You know what? That’s ok. I am not interested in doing immigration law either. And if a client came to me with an immigration issue, I would not try to learn that complex area of law. I would refer them to an immigration lawyer. At the very least, I would bring in an immigration lawyer as a co-counsel. The law and our ethical rules allow for that. You can simply decline the legal work and refer, or you can affiliate with another lawyer who is competent to do it. To be honest, at this stage of my career I am not much interested in doing anything but electronic discovery and records and other directly related subjects. When other legal work comes my way, I refer it out. I understand perfectly the reluctance of senior attorneys to go into new fields of law, especially ones as arcane as electronic discovery. Established lawyers already have expertise in certain areas of law and we have earned the right not to have to learn a new field of law, if we don’t want to.
It is perfectly alright to let another lawyer George do it. It is not alright to let a non-lawyer do it, like your client, or even a vendor (unless the vendor has and provides practicing lawyers, and, as far as I know, that never happens). If we are not lawyer George enough to competently handle a legal assignment, and not willing to spend the time and effort needed to get up to speed, then we should either decline the work or affiliate with another lawyer who does have the necessary skills.
Litigation lawyers have no problem understanding and following that dictate when it comes to other remote areas of the law, like immigration, tax, probate or real estate. But they do have a problem when it comes to applying that rule to discovery. They assume that discovery of documents still means paper records and they know how to do that. Everyone does. It’s simple. They refuse to accept that there are no more paper records, just print-outs of electronic originals. They refuse to accept that any kind of discovery could be so difficult that they could not easily learn it with a CLE or two. They assume that e-discovery is just like regular paper discovery, but with a lot of hype. They could not be more wrong as the plaintiff lawyers in this case found out.

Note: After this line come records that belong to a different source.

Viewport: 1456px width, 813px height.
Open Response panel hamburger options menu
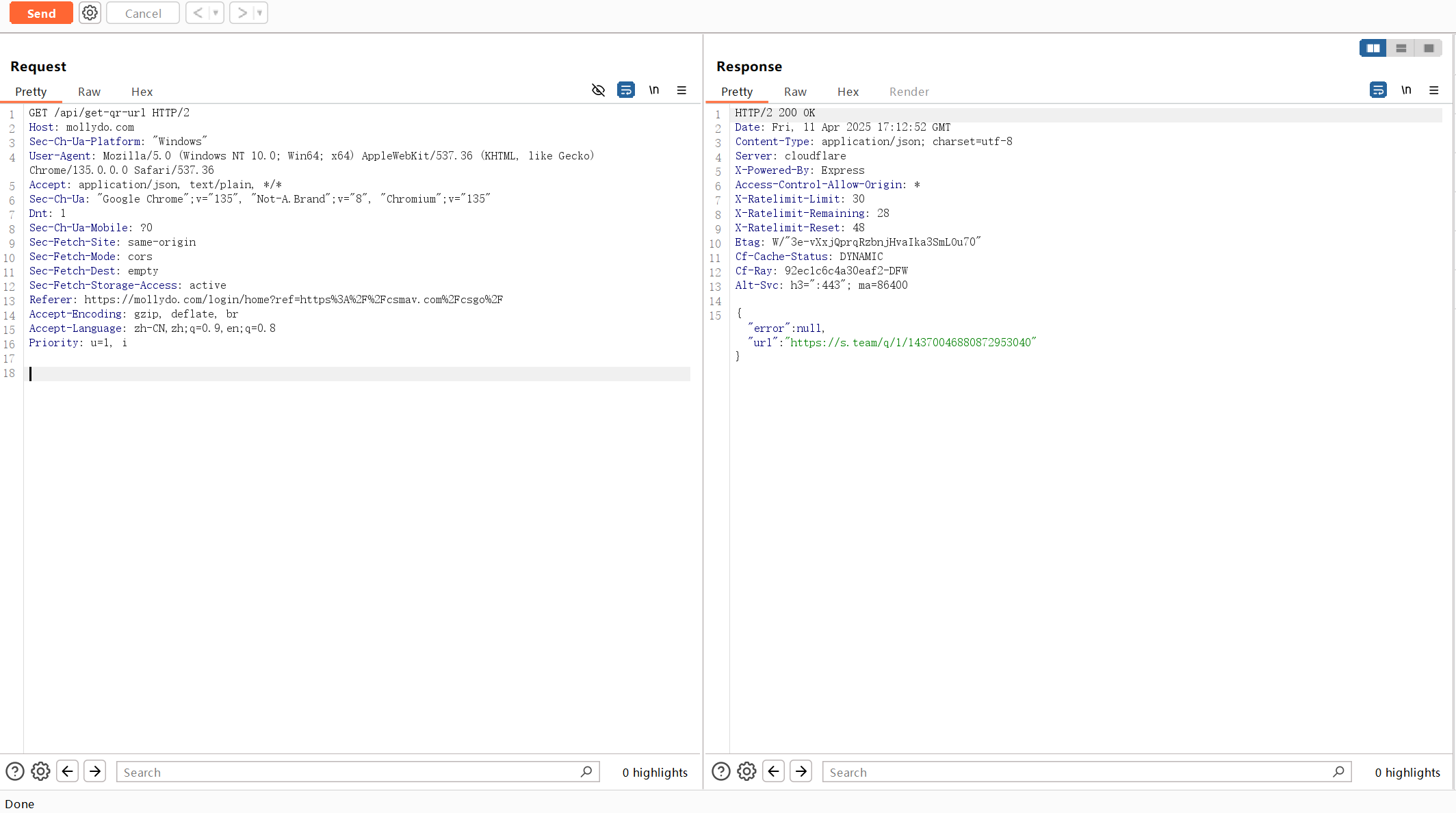[x=1434, y=90]
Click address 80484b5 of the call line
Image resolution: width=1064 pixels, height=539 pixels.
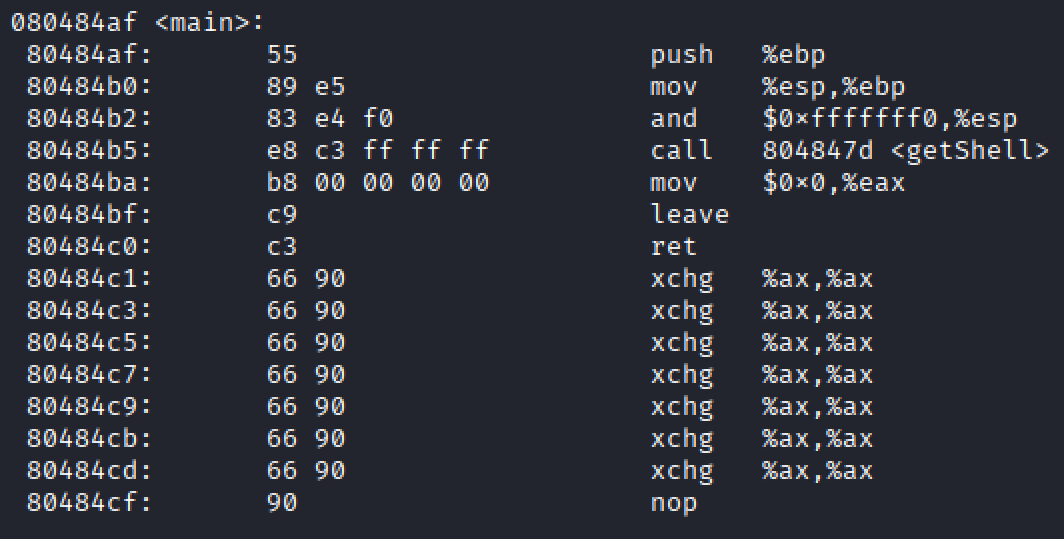pos(88,150)
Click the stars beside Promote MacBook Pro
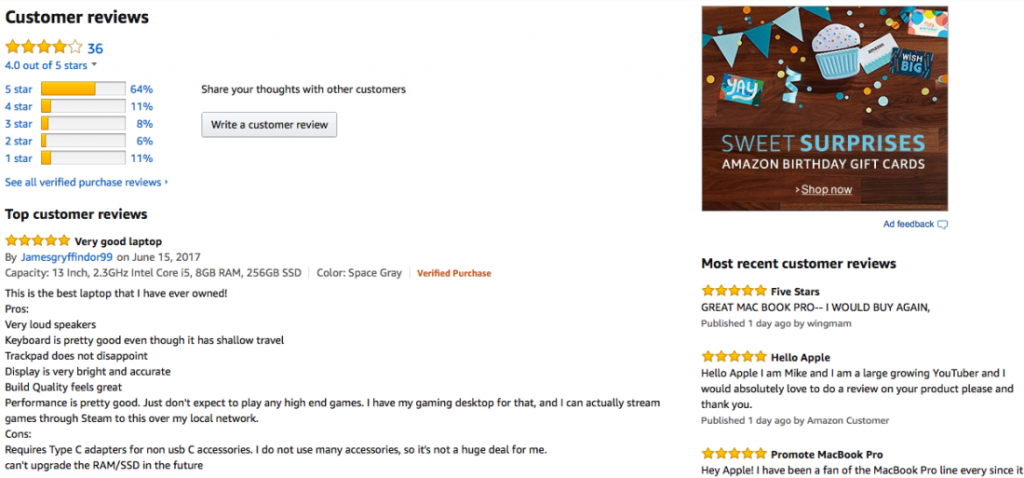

Few litigators today seem to have the wisdom to understand that electronic discovery is very complex and requires a different and unique skill-set than paper discovery. For if they did, they would have the sense to bring in an e-discovery lawyer George who knows what they are doing. All too often this does not happen. As a result, serious mistakes are made. In re A & M Florida Properties II, LLC illustrates this. When a judge is faced with attorneys like that, what choice does a judge have but to sanction them? Their blunders are wrecking the system, slowing it down, and making it too expensive for all but the super-rich.
Maybe we e-discovery lawyers should place an ad in newspapers, a thing that litigators over 30 still read, that follows the George Valentine tradition and reads:
Personal notice: E-Discovery’s my stock in trade. If the job’s too geeky for you to handle, you’ve got a job for me.
Please. To all of my non-e-discovery litigation lawyer friends out there: Just let e-discovery lawyer George do it.